The courts have further held that once the grounds have been conveyed to the detenu, fresh, new or additional grounds cannot be added thereto later to strengthen the original detention order.[14] However, the prohibition to serve the additional grounds after the initial communication of grounds, does not apply to furnishing of additional facts, data or particulars on which the grounds were based. The test therefore is whether the subsequent communication contains any additional 'grounds' or only additional 'facts' on which the grounds originally conveyed were based. But even specification of additional 'facts' must be within a reasonable time-limit, otherwise the detenu's right under Article 22(5) to make a representation is breached.[15]

 

The efficacy of the above norms regarding communication of grounds and facts to the detenu is diluted to some extent by Article 22(6) which permits the detaining authority to withhold those facts which it considers not desirable to disclose in public interest.
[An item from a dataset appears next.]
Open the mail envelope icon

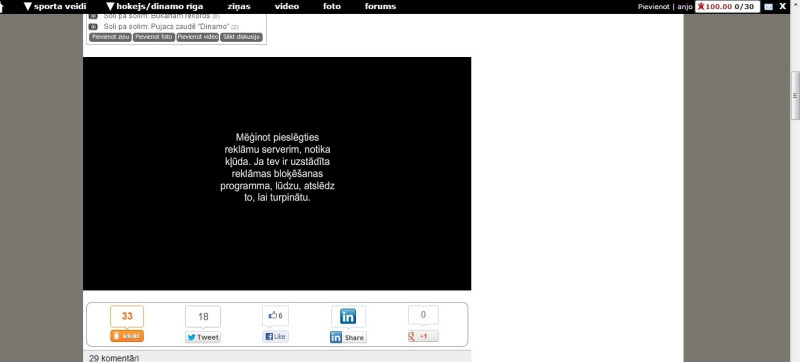(768, 7)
However, subject to a claim of privilege under Article 22(6), the communication of particulars should be as full and adequate as circumstances permit.

 

In preventive detention cases, it is absolutely necessary to communicate the grounds of detention to the detenu in clear and unambiguous terms giving as much particulars as will facilitate making of an effective representation in order to satisfy the detaining authority that the order is unfounded or invalid.

 

THE RIGHT OF REPRESENTATION

The second limb of Article 22(5) gives right to the detenu to be afforded the earliest opportunity of making a representation against the order of detention. Purpose of this representation is to invite the application of the mind by the detaining authority to the explanation given by the detenu that his detention is unjustified and illegal and that he should be released forthwith. Right to make representation therefore also implies that the representation must also be properly and expeditiously considered by the detaining authority and if it is satisfied with it then it must pass order for the immediate release of the detenu. If there is in ordinate delay in considering the representation by the detaining authority it will make detention order invalid,[16]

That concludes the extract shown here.